_PROBLEM TO WORK ON:_ Look through the lines below for the word "scrollbar", and copy every line that has it.

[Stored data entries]
Content starts

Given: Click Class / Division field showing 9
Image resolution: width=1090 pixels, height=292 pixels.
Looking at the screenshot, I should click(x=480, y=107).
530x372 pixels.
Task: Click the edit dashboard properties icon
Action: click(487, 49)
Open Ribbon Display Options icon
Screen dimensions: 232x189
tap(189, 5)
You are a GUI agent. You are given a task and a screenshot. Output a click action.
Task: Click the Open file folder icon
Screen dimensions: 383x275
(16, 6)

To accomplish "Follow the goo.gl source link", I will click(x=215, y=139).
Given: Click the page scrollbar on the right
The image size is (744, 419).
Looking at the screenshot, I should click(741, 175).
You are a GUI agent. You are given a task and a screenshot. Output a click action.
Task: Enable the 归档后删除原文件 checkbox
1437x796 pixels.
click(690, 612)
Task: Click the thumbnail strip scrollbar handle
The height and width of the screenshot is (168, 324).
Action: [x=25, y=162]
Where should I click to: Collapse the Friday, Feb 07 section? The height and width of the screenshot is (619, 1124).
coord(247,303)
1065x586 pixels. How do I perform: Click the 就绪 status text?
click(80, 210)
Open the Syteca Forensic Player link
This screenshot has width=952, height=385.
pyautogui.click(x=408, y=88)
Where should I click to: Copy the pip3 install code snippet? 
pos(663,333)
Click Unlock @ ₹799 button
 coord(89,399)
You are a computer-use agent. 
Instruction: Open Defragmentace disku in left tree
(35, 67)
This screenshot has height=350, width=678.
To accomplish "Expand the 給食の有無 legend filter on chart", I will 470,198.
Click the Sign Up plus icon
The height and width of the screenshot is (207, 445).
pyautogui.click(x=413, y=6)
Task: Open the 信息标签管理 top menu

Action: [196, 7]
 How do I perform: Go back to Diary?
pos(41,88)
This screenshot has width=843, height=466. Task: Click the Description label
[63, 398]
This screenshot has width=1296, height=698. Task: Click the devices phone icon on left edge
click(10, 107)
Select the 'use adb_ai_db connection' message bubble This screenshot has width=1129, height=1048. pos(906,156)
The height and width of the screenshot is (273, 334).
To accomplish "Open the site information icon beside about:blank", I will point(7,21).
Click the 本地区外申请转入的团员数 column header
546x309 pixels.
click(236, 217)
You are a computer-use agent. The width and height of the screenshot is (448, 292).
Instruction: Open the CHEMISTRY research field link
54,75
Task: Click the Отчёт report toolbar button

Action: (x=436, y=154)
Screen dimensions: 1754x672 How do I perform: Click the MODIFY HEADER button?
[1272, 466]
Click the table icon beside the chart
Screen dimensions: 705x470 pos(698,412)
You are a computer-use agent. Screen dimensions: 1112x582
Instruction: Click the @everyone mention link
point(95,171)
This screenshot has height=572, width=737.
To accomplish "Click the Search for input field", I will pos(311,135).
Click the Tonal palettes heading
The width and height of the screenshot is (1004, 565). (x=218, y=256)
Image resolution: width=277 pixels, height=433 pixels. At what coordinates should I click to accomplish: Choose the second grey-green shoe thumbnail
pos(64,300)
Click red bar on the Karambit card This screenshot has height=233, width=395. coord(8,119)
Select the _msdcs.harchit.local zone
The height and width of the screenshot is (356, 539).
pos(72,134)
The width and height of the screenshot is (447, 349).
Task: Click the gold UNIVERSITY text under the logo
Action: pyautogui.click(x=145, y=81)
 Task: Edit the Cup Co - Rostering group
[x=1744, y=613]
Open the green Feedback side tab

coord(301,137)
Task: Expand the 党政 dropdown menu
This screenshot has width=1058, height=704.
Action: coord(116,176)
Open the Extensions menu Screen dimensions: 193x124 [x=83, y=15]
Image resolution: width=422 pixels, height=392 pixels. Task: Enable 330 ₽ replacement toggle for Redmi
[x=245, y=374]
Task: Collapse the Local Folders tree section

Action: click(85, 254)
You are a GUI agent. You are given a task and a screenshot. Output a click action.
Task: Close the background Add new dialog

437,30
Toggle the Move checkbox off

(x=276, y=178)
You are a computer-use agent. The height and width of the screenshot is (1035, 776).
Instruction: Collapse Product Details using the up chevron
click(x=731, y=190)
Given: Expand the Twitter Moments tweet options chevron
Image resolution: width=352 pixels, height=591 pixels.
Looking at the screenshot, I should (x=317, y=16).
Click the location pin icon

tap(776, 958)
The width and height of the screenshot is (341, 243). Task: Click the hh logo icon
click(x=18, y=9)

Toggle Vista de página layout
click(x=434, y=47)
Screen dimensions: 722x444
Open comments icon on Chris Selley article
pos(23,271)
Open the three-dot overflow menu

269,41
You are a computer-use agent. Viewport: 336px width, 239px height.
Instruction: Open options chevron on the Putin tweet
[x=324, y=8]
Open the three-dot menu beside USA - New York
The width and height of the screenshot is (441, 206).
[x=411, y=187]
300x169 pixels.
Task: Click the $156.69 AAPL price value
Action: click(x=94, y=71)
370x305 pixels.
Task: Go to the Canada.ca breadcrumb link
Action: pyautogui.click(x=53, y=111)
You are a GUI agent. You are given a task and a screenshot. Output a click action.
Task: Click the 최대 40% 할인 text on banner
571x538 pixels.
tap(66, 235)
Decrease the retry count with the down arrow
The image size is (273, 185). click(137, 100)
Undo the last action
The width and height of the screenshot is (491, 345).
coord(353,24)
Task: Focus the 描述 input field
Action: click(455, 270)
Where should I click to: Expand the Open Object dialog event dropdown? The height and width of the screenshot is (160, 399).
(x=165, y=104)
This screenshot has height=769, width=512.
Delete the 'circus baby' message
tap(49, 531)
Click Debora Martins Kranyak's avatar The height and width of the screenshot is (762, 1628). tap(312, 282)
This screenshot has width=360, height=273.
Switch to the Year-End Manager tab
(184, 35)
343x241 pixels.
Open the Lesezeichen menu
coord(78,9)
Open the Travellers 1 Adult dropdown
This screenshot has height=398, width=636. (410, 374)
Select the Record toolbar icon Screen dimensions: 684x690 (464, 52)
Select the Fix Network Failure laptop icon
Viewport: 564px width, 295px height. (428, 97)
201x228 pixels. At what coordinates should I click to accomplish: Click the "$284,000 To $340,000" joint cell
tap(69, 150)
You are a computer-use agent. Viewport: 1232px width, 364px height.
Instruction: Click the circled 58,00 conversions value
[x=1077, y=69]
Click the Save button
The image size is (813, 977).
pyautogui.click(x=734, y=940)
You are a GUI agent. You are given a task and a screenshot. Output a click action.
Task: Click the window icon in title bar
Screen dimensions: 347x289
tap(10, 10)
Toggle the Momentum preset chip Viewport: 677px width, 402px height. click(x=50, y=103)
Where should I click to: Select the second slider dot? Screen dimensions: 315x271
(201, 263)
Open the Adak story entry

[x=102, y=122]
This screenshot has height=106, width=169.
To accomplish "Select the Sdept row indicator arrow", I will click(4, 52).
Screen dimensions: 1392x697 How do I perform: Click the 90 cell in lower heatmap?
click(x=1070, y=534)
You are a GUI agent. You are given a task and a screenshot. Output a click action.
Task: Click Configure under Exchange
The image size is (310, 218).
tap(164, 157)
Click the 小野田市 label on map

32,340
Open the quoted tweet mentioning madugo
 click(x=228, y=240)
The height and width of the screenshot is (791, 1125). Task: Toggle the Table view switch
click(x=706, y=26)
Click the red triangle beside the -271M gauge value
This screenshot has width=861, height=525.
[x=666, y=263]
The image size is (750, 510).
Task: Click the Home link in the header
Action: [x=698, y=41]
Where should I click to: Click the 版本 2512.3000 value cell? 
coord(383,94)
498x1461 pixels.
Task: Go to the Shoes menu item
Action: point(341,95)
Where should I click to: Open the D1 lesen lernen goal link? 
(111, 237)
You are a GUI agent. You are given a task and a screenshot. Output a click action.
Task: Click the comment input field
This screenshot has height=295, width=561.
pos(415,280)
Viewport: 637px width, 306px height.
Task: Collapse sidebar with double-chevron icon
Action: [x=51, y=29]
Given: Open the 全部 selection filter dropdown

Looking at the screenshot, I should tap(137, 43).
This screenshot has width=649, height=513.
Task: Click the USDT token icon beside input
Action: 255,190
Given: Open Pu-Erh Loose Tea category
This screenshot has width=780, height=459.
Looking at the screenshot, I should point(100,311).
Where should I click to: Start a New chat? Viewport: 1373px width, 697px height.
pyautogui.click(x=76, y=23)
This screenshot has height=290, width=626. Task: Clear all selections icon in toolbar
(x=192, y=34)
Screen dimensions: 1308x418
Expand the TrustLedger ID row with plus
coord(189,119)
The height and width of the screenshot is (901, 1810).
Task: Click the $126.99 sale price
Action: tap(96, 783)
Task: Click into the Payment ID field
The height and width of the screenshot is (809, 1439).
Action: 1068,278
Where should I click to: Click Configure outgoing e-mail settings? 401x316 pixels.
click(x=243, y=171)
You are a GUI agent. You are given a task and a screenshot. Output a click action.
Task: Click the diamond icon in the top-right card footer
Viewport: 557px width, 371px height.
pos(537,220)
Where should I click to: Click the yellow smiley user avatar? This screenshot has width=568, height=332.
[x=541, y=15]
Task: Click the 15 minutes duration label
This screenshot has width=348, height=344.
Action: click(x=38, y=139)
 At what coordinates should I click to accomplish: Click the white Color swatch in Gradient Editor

Content ends

_SOLVED EXERCISE:_
Given: Click the page scrollbar on the right
Task: Click the thumbnail strip scrollbar handle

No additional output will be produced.